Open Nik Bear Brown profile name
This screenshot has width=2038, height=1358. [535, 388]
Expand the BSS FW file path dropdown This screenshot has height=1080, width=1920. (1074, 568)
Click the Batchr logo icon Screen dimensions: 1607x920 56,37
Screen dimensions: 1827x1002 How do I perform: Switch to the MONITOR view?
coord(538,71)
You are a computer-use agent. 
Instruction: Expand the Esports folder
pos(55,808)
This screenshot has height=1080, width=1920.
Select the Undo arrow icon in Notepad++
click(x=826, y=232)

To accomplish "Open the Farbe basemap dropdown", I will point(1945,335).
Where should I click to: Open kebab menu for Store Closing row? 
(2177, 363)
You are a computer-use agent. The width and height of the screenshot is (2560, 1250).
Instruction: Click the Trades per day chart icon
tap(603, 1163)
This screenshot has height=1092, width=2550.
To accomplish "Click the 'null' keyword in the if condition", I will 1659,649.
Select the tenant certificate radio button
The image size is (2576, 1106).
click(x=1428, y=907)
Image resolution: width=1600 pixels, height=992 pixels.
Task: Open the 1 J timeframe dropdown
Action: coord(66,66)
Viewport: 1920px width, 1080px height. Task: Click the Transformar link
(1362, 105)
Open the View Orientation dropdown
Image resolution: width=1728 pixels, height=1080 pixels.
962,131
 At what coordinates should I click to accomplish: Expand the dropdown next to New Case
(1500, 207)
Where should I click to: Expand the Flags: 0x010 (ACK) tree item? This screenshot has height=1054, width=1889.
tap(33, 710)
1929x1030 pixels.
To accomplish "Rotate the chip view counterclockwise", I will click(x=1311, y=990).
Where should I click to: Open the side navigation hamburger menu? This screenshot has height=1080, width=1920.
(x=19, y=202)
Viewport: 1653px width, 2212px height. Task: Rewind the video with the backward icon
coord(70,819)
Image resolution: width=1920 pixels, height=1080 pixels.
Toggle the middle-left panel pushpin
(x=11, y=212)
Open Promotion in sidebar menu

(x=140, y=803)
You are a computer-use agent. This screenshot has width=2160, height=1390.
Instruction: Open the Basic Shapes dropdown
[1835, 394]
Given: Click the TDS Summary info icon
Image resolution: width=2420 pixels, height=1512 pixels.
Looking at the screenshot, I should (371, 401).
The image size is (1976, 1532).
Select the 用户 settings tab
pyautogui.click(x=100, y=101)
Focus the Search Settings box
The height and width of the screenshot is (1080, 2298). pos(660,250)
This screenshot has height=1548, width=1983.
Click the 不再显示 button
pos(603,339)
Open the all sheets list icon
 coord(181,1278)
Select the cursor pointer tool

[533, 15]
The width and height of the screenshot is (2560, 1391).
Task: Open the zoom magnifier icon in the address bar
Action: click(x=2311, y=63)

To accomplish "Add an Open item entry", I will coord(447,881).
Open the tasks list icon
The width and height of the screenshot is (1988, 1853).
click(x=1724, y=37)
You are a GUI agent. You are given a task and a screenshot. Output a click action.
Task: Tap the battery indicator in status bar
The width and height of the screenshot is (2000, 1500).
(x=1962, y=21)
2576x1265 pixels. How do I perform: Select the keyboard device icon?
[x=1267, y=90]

========================

* INSTRUCTIONS TO FOLLOW
For each record above, write it out again exactly.

* YOUR RESPONSE
Open Nik Bear Brown profile name
This screenshot has width=2038, height=1358. [535, 388]
Expand the BSS FW file path dropdown This screenshot has height=1080, width=1920. (1074, 568)
Click the Batchr logo icon Screen dimensions: 1607x920 56,37
Screen dimensions: 1827x1002 How do I perform: Switch to the MONITOR view?
coord(538,71)
You are a computer-use agent. 
Instruction: Expand the Esports folder
pos(55,808)
This screenshot has height=1080, width=1920.
Select the Undo arrow icon in Notepad++
click(x=826, y=232)

To accomplish "Open the Farbe basemap dropdown", I will point(1945,335).
Where should I click to: Open kebab menu for Store Closing row? 
(2177, 363)
You are a computer-use agent. The width and height of the screenshot is (2560, 1250).
Instruction: Click the Trades per day chart icon
tap(603, 1163)
This screenshot has height=1092, width=2550.
To accomplish "Click the 'null' keyword in the if condition", I will 1659,649.
Select the tenant certificate radio button
The image size is (2576, 1106).
click(x=1428, y=907)
Image resolution: width=1600 pixels, height=992 pixels.
Task: Open the 1 J timeframe dropdown
Action: coord(66,66)
Viewport: 1920px width, 1080px height. Task: Click the Transformar link
(1362, 105)
Open the View Orientation dropdown
Image resolution: width=1728 pixels, height=1080 pixels.
962,131
 At what coordinates should I click to accomplish: Expand the dropdown next to New Case
(1500, 207)
Where should I click to: Expand the Flags: 0x010 (ACK) tree item? This screenshot has height=1054, width=1889.
tap(33, 710)
1929x1030 pixels.
To accomplish "Rotate the chip view counterclockwise", I will click(x=1311, y=990).
Where should I click to: Open the side navigation hamburger menu? This screenshot has height=1080, width=1920.
(x=19, y=202)
Viewport: 1653px width, 2212px height. Task: Rewind the video with the backward icon
coord(70,819)
Image resolution: width=1920 pixels, height=1080 pixels.
Toggle the middle-left panel pushpin
(x=11, y=212)
Open Promotion in sidebar menu

(x=140, y=803)
You are a computer-use agent. This screenshot has width=2160, height=1390.
Instruction: Open the Basic Shapes dropdown
[1835, 394]
Given: Click the TDS Summary info icon
Image resolution: width=2420 pixels, height=1512 pixels.
Looking at the screenshot, I should (371, 401).
The image size is (1976, 1532).
Select the 用户 settings tab
pyautogui.click(x=100, y=101)
Focus the Search Settings box
The height and width of the screenshot is (1080, 2298). pos(660,250)
This screenshot has height=1548, width=1983.
Click the 不再显示 button
pos(603,339)
Open the all sheets list icon
 coord(181,1278)
Select the cursor pointer tool

[533, 15]
The width and height of the screenshot is (2560, 1391).
Task: Open the zoom magnifier icon in the address bar
Action: click(x=2311, y=63)

To accomplish "Add an Open item entry", I will coord(447,881).
Open the tasks list icon
The width and height of the screenshot is (1988, 1853).
click(x=1724, y=37)
You are a GUI agent. You are given a task and a screenshot. Output a click action.
Task: Tap the battery indicator in status bar
The width and height of the screenshot is (2000, 1500).
(x=1962, y=21)
2576x1265 pixels. How do I perform: Select the keyboard device icon?
[x=1267, y=90]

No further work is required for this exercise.